A Paris, au XVIII ème siècle, le travail de l'ébéniste et celui du bronzier se complètent, pour la production des meubles de luxe. A la fin du siècle et au début du siècle suivant, une nouvelle étape est franchie : en effet, pourquoi ne ferait-on pas de meuble entièrement en bronze ?
La console, meuble étroit sans tiroirs, se prête très bien à cette évolution. On voit ainsi une paire de consoles en bronze, qui vient à Paris (Drouot) sous le marteau de Thierry de Maigret le 12 juin.
Leur grand luxe fait justifier l'estimation de 600 K€. Les bronzes sont finement ciselés, et dorés en trois tons : mat, brillant et vermeillé. Des inscriptions en cyrillique attestent qu'elles sont passées par la Russie.
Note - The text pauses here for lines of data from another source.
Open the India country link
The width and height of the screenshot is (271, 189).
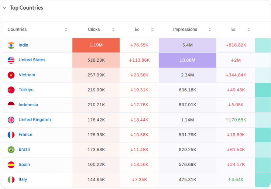coord(23,45)
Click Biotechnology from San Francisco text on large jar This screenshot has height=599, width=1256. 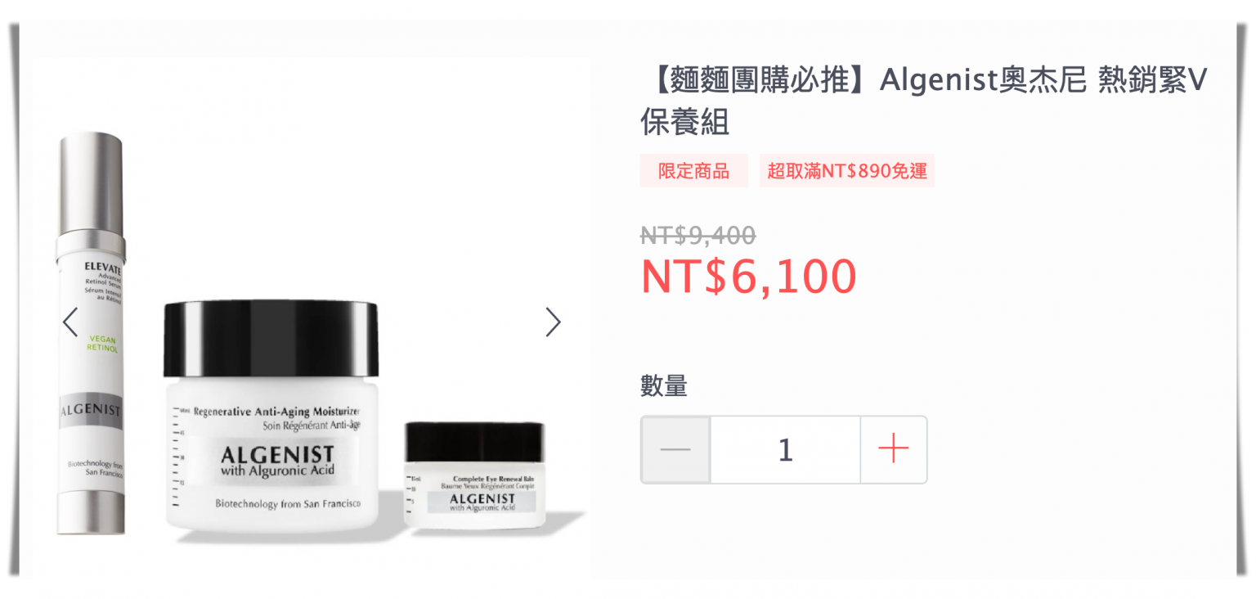tap(289, 503)
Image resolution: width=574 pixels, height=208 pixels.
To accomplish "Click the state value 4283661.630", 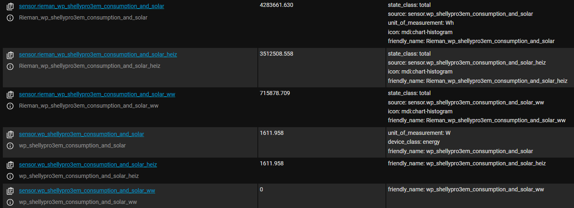I will [276, 5].
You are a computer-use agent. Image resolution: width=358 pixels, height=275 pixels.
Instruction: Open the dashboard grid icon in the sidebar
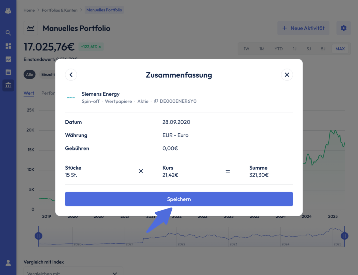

Mais qui les fabriqua ?
Des angelots ailés placés en caryatides sont des motifs que l'on connaît chez Pierre-Philippe Thomire. Les liens commerciaux des Français avec la Russie sont également connus, y compris sur ce réseau, où j'en ai parlé l'an dernier à l'occasion d'un article sur Thomire et Dugourc dans le groupe Ameublement.
Nos consoles mesurent 82 x 108 x 31 cm. Chacune est équipée de son marbre. Les entretoises sont ornées d'un vase pot-pourri, qui sert certainement à assurer l'équilibre du meuble.